** START TEXT PASSAGE **
And they’re they’re pulling back this ability to download data, and they’re saying, like, you can only access data that’s hosted in, like, an on premise server application, and you can never get the data out of it. And that’s the that’s the dominant policy that we’re that I think is is emerging, is like the the withdrawal of, actual physical hosting of data on laptops.

And so this this creates another really big problem, which is the incompatibility of centralized security and decentralized data modeling.

I actually think this is an unsolved technology problem.

So what happens today is IT goes and puts, like, a role level security policy on the the data source and then it throws it over to the business, and the business can do whatever analysis they want on that one table. And there’s always a guarantee that they’re only gonna see the data that they’re authorized to see.

The problem is that the format in which IT presents data to the business is almost never fit for purpose.

I, as an analyst, need to take that IT generated dataset and put it through, like, a hundred transformations and generate a whole bunch of intermediate tables until it’s in the form that I need for my analysis.

What happens is that your security policy breaks. The minute you copy the data out of its original source table into a new table. And at that point, the so so as soon as the ownership of data model is transitioned from IT to the business, the ownership of the security model also becomes transitioned into the hands of the business. So there’s, like, this incompatibility of distributed ownership between security and data modeling. And that’s, like I think that’s actually the problem we need to solve is, like, distributed ownership where one person can own the policy and the other person owns the format of the data.

So, I’m thinking.

Yeah. That’s alright.

Which is probably not a good thing to be doing as a podcast host. Just like, wait a minute. I need silence while I think, which is not always true. But okay. So that’s interesting. Metaphorically, what you’re saying is that users want a meal, for example. They they’re they’re hungry, and they want a meal.

And what you’re saying is is that governance is is happening via access and permissions at an ingredient level.

Yes. Exactly.

So so a really good way to exactly.

So so once something goes from an ingredient to an actually cooked meal, the the the the access and permissions have completely changed. The maybe even the complexion of the data has changed. Maybe you’ve transformed it. You’ve normalized it somehow. Who who knows? Right? It’s it’s not what it used to be.
** END TEXT PASSAGE **
** START EXTRACTED RECORDS **
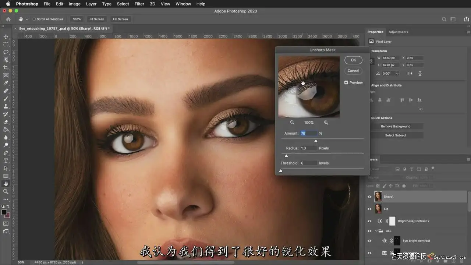Open Spotlight search in options bar
Image resolution: width=471 pixels, height=265 pixels.
pos(444,19)
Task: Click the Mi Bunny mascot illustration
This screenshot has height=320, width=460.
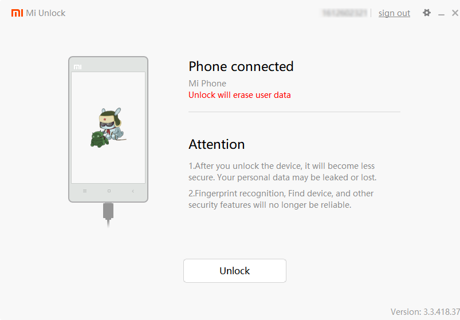Action: click(x=112, y=124)
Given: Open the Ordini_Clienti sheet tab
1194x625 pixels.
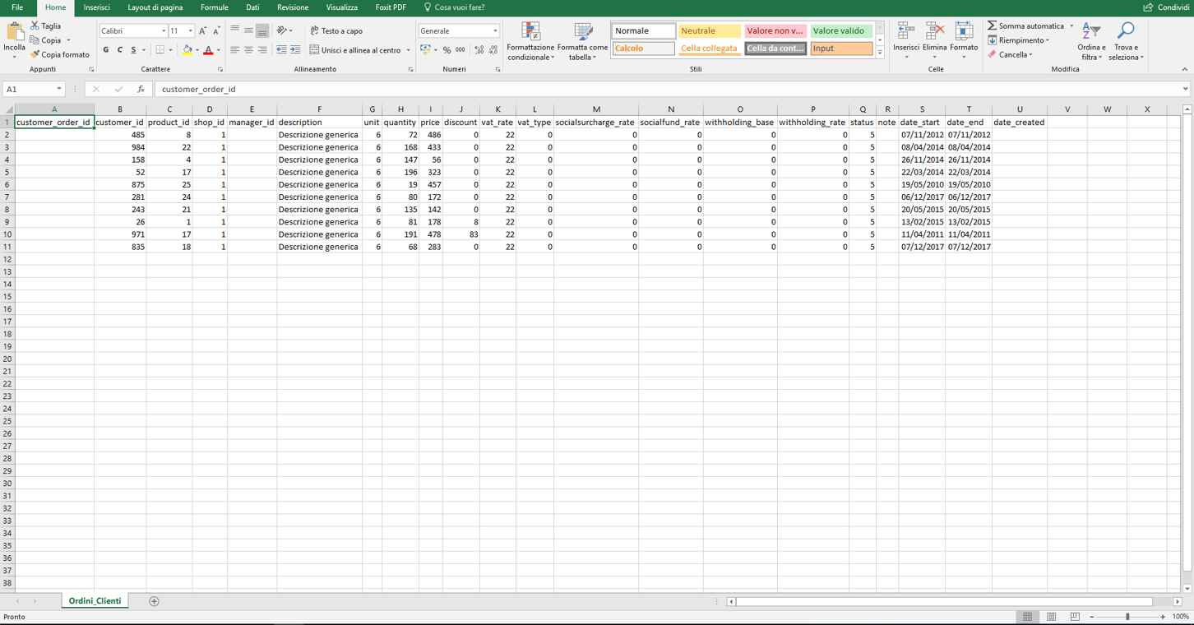Looking at the screenshot, I should (95, 601).
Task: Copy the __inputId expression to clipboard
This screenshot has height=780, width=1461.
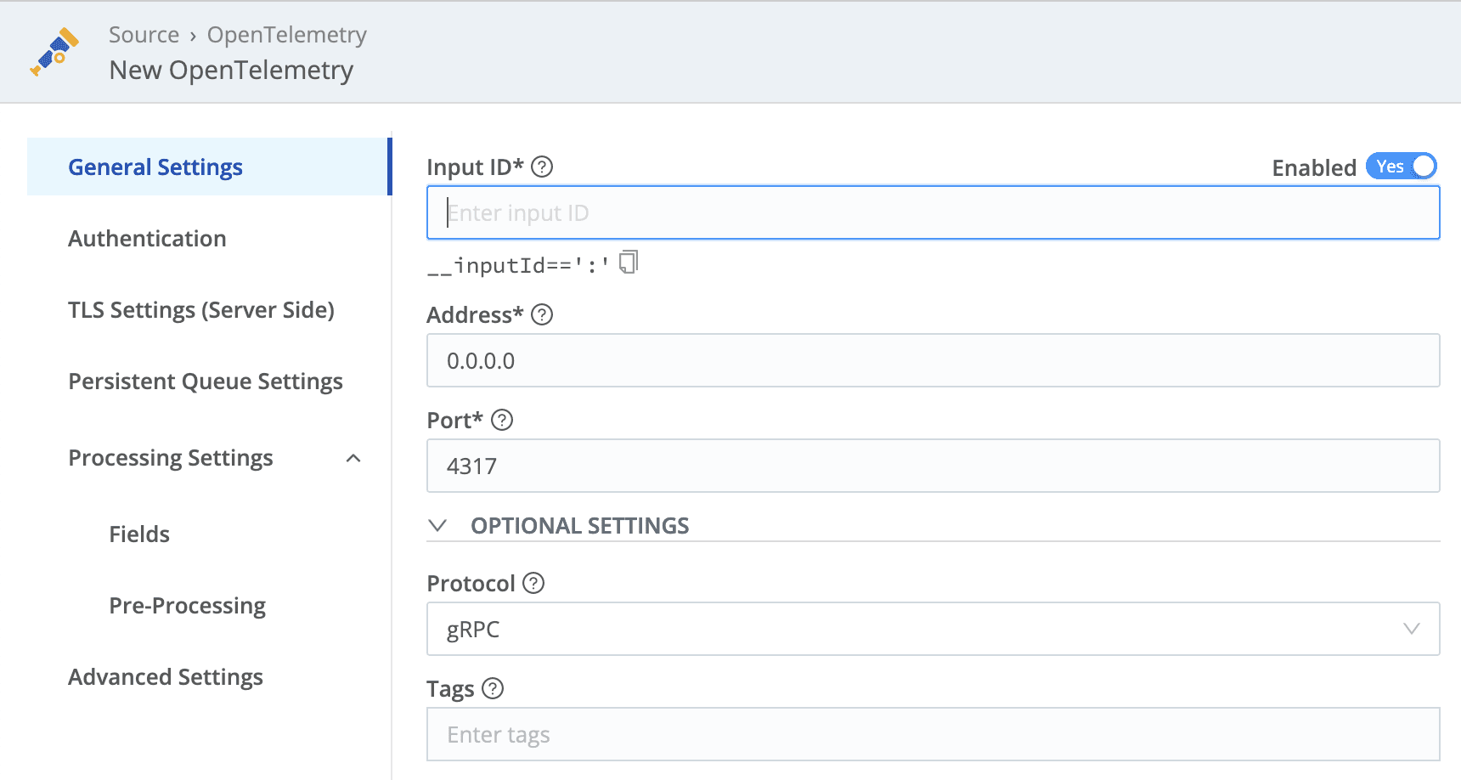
** END EXTRACTED RECORDS **
**REQUESTS**
1. According to the last paragraph of the data security transcript, what changes can happen once something goes from an ingredient to a cooked meal? List each one.
2. Reproduce the data security transcript word for word between "I actually think" and "fit for purpose.", inclusive.
The rows are separate material from the data security transcript.

**ANSWERS PROVIDED**
1.
- The access and permissions change completely.
- The complexion of the data may change.
- The data may have been transformed.
- The data may have been normalized.

2.
I actually think this is an unsolved technology problem.

So what happens today is IT goes and puts, like, a role level security policy on the the data source and then it throws it over to the business, and the business can do whatever analysis they want on that one table. And there’s always a guarantee that they’re only gonna see the data that they’re authorized to see.

The problem is that the format in which IT presents data to the business is almost never fit for purpose.